Hogan is the only player in the history of the sport to win all three titles in one year. He also won a second Paddleball National Championship in 1987. Hogan captured his final national racquetball championship in 1989, retiring the following year.

He returned briefly and won his last professional racquetball title in 1991, 16 years after he won his first professional tournament. After retiring from the professional game, Hogan competed in a handful of national amateur events. He won three USRA National Doubles Championships, 1994 25+ with Jeff Conine, 1996 35+ with Steve Trent and 2001 40+ with Dave Peck. Hogan won the US Open 35+ Singles Championship in 1996.

==Honors and later career==

Hogan was named the Professional Racquetball Player of the Year eight times, in 1977, 1978, 1979, 1980, 1981, 1982, 1986 and 1989. Ranked as the number one racquetball player of all time by National Racquetball Magazine, In 1991 he was inducted into the Southern California Jewish Sports Hall of Fame. Hogan was inducted into the USA Racquetball of Fame in 1997. Marty Hogan was inducted into the World Outdoor Racquetball Hall of Fame in 2016.
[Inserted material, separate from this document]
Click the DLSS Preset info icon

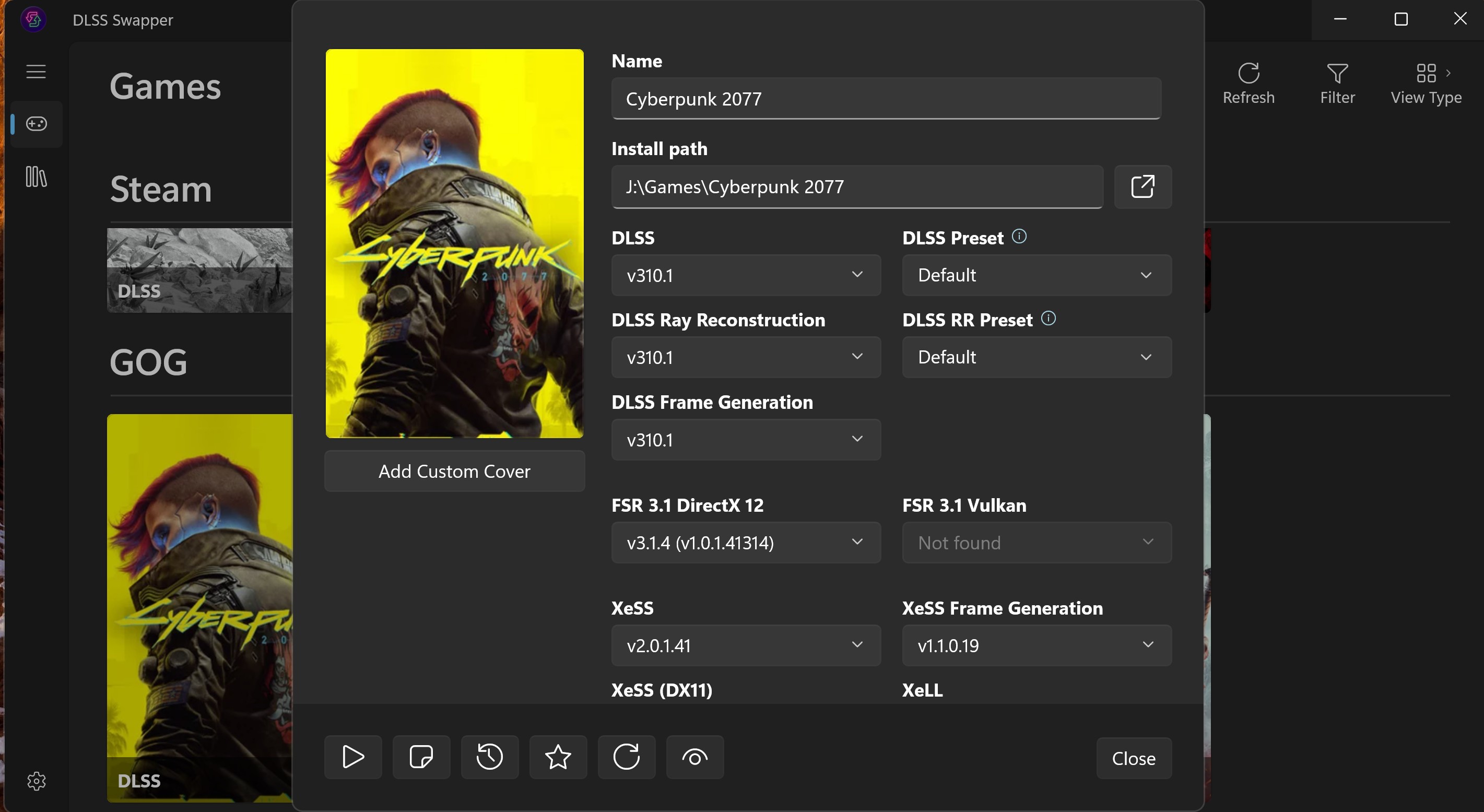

In 2002, Hogan founded The Legends Racquetball Tour. He won the most victories of any participant in the Legends Tour, winning 14 events. Hogan won the Legends Racquetball Nationals 35+ in 2002 and 2003. Moreover, he won the Legends 45+ National Championship in 2005, and the 2004 US Open Legends Racquetball Championship. In addition, he teamed with Cliff Swain to win the Legends National Doubles Championships in 2004 and 2005.